“A full harvest moon, especially on Friday the 13th, is an opportunity for us to pull the veil thinner between our two worlds.” Sand Symes told us.
Sand is a modern medicine woman who leads people through shamanic journeys and sacred ceremonies to help them tap into their innate wisdom.
I’m here because I’m curious about shamanic journeys. Since my mother died in 2009 I’ve become a spiritual seeker, while also hanging on to my slightly cynical and discerning nature. I look for ways to connect with the unseen world around us.
There are three parts to this sacred journey. The first is called the opening. The second is about the breath, as we all breathe together in a specific way that Sand demonstrates for us. And the third part is the cleansing and purification. Our breath is a powerful force that can take us to an altered state of consciousness.
Sand explains that the medicine we most need is inside of all us. And this is one way to connect with ourselves for our own healing and growth.
So what is Shamanism?
Shamanism is one of the oldest spiritual practices in the world. There is evidence of Shamans from over 40,000 years ago. It was born in the Siberian, Indian, Native American and South American ancient cultures.

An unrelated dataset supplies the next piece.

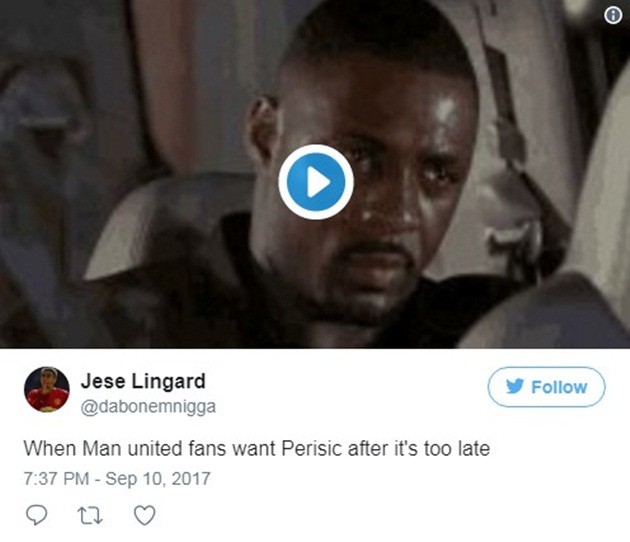Click the tweet text about Perisic
The image size is (630, 542).
pos(257,448)
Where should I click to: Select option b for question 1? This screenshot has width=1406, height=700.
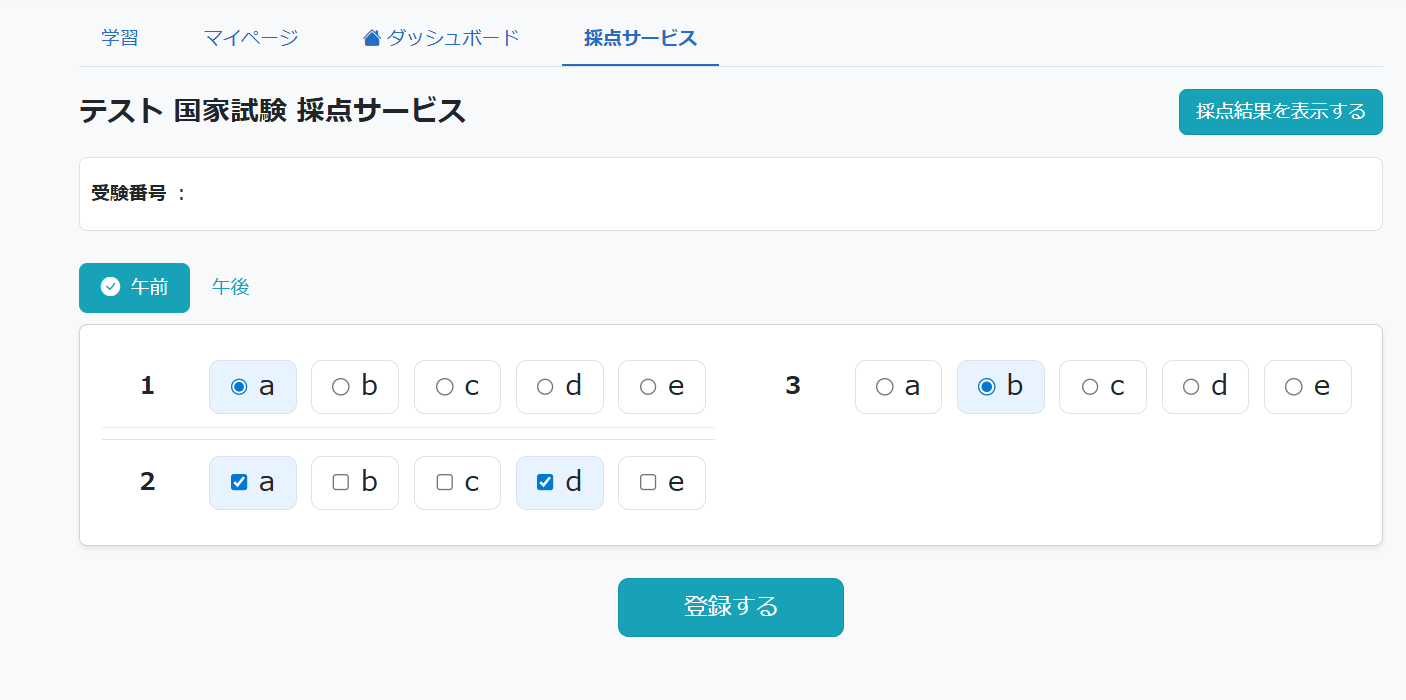click(x=354, y=387)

The actual word “Shaman” is derived from the Siberian Tungastic word for a spiritual leader, or “one who is raised.” But rather than being based on a particular faith or dogma, Shamanism is based on the belief that everything has a living spirit. In indigenous cultures, Shaman’s hold the role of mystics who are able to connect with the spirit world in order to heal, contact deceased ancestors and uplift consciousness. Their role is to serve the health and wellbeing of the entire community, including plants, animals and the whole environment.
The Journey Within
A shamanic journey is the art of using rhythm and intention to enter a deeply meditative state and connect with the unseen world. It’s a remembering process that helps access parts of ourselves that are buried; partly because of our modern, chaotic lifestyle.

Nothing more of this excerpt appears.